- **Study text**
After the event was thrown into confusion by the exclusion of three of its favourites before it started, Landis had his own minor crisis of confidence when his back tyre split just before the prologue.

The American survived the first week unscathed, but came within inches of heading home in an ambulance when his time-trial bike hit a roundabout on the race's first long time trial at Rennes. And his physical vulnerability was underlined at the first rest day in Bordeaux, where he revealed that his right hip had been reduced to half its original size by osteonecrosis - which means that the head of his femur is literally crumbling away - and would have to be replaced in the autumn.

"The pain keeps me awake sometimes at nights," Landis revealed, but he also insisted that he would not let his imminent operation keep him from fighting for the Tour. Briefly in yellow after the Pyrenees, Landis broke the unwritten rulebook by allowing the Spaniard Oscar Pereiro, who had previously been half an hour down, to move into the lead in the second week and ease the pressure on his own squad. And Phonak's calculated risk seemed to have worked when the American regained a fragile control of the overall lead at Alpe D'Huez - though he was roundly criticised for his conservative tactics, for which he was unapologetic.

- **Entries provided**
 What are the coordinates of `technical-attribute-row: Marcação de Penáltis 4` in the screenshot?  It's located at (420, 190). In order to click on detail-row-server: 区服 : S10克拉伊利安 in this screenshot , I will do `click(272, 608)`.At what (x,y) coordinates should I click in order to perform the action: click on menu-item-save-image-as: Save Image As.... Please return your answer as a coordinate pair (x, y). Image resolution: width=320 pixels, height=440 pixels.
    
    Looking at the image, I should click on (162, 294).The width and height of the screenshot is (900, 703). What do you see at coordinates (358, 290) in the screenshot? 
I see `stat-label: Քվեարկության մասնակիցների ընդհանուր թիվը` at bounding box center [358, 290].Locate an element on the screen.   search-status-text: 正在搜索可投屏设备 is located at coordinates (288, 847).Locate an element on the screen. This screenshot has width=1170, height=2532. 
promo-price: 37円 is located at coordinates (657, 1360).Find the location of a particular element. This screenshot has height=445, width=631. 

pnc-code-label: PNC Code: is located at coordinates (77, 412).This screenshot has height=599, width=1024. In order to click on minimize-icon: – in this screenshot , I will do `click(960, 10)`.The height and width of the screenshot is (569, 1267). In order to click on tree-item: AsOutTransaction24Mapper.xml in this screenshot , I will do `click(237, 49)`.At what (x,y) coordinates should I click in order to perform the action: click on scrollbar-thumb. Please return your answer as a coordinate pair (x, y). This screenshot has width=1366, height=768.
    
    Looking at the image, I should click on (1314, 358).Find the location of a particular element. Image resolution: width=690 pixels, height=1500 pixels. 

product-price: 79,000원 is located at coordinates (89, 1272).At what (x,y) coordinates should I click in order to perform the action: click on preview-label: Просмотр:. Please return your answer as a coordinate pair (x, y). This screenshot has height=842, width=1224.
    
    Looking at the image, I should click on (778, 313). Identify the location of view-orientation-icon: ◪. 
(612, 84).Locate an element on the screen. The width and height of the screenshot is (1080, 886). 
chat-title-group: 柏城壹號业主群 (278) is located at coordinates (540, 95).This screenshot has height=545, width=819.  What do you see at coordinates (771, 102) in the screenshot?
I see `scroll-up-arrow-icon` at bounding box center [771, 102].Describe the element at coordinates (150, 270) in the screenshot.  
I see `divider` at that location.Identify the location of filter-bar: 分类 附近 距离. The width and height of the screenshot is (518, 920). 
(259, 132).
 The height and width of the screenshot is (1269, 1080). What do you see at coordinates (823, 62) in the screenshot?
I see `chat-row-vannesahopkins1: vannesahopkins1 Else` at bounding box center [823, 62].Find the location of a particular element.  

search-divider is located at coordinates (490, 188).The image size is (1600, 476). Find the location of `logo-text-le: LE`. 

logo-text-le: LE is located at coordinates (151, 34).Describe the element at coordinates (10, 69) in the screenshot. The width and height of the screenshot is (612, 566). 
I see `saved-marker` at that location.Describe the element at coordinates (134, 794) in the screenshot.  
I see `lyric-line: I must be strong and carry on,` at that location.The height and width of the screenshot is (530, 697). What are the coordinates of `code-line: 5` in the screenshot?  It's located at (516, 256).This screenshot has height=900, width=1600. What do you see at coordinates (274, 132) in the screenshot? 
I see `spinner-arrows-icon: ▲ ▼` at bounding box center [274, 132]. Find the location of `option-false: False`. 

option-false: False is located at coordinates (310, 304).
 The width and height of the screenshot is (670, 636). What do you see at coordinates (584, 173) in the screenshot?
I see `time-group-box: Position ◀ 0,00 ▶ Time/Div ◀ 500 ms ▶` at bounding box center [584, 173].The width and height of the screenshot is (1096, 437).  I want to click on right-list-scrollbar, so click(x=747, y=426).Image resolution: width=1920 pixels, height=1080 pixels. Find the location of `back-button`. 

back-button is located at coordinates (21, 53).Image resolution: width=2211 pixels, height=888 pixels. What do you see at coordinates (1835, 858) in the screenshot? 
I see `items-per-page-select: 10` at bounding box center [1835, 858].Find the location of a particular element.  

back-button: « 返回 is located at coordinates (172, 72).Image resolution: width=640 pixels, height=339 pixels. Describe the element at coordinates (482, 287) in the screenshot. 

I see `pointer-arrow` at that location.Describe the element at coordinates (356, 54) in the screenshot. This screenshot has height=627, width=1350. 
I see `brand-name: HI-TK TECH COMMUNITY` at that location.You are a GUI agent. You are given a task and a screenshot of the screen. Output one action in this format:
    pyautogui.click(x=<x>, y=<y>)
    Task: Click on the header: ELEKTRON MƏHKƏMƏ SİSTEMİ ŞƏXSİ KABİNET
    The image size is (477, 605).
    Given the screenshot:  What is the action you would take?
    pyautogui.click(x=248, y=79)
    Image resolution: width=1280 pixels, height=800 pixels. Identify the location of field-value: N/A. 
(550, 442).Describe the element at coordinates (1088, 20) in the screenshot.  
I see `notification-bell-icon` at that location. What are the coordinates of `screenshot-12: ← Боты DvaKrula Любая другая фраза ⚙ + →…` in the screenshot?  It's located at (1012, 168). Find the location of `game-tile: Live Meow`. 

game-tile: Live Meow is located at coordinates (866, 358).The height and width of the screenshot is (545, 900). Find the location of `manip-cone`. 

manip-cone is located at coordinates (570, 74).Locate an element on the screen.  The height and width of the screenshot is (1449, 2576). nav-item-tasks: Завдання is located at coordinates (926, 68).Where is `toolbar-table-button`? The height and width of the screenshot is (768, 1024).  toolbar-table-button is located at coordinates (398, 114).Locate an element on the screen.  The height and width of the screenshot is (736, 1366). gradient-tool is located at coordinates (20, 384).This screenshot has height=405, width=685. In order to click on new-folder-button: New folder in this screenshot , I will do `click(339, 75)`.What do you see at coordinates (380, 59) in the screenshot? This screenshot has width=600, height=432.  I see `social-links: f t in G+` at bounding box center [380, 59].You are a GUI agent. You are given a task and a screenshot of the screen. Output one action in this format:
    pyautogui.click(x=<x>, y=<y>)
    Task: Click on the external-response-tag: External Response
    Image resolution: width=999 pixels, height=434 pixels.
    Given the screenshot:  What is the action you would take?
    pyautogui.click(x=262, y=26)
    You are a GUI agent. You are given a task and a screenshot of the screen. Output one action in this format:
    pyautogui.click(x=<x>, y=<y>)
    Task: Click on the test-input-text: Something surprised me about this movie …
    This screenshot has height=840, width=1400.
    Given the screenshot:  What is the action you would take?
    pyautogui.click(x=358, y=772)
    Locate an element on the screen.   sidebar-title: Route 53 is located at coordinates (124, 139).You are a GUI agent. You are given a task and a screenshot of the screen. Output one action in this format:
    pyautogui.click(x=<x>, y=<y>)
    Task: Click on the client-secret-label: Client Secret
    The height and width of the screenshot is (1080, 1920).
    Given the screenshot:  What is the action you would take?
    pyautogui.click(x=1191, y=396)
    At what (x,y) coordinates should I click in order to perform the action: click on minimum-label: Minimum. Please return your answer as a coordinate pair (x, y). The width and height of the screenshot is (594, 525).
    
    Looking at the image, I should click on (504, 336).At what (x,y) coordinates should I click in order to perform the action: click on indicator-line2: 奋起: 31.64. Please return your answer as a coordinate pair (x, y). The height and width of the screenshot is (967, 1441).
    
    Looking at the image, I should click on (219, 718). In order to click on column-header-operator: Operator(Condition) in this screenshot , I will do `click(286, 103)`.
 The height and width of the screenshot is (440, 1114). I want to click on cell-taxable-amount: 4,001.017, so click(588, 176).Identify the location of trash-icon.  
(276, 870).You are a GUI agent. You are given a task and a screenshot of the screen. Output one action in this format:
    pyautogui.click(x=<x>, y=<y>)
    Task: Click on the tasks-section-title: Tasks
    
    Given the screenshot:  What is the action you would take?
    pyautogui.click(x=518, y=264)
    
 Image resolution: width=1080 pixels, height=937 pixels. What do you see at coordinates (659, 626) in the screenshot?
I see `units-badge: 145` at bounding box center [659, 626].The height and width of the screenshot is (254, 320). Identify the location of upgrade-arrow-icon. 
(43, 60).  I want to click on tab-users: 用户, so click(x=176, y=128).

- **Exercise**
Resume the account of Landis's Tour above, continuing from its last sentence.

- **Response box**
But 24 hours later two weeks of strategic riding went up in smoke when he cracked on the Toussuire climb, and lost more than 10 minutes on his rivals for the maillot jaune.

The American romped back into the frame the next day, however, with a heroic 135-kilometre break on the last stage of the Alps that regained almost all the time he had lost. "I didn't have to calculate any more," he said. "I worked on rage."

Pereiro, whose lead was shredded to 30 seconds as a result of Landis' breakaway over five Alpine climbs, said: "I have to take my hat off to Floyd. Winning the Tour after what he did in the Alps would have been a minor miracle."

Pereiro was unable to fend off Landis in Saturday's final 57km time trial, which saw the American move into yellow for a third and definitive time: perhaps the only predictable moment in a Tour where sudden, spectacular reversals of fortune had become the norm.

"I proved what I was capable of after such a terrible defeat," Landis said. "It ended up being a great show, and this victory has happened through a combination of hard work, a good team, and above all, good fortune." But in such a chaotic event it is surely those who make their own luck, like Landis, who end up bringing home the goods.

Following eight years of American domination of the Tour, the 2007 race will pay homage to Britain's contribution with a London start and a stage on the Mont Ventoux, 40 years after the death of the 1960s Tour hero Tom Simpson on the same climb. Four decades after he died due to dehydration, Simpson remains an emblematic figure for Anglophone cycling, the pioneer for British and Americans in what was very much a mainland Europe event.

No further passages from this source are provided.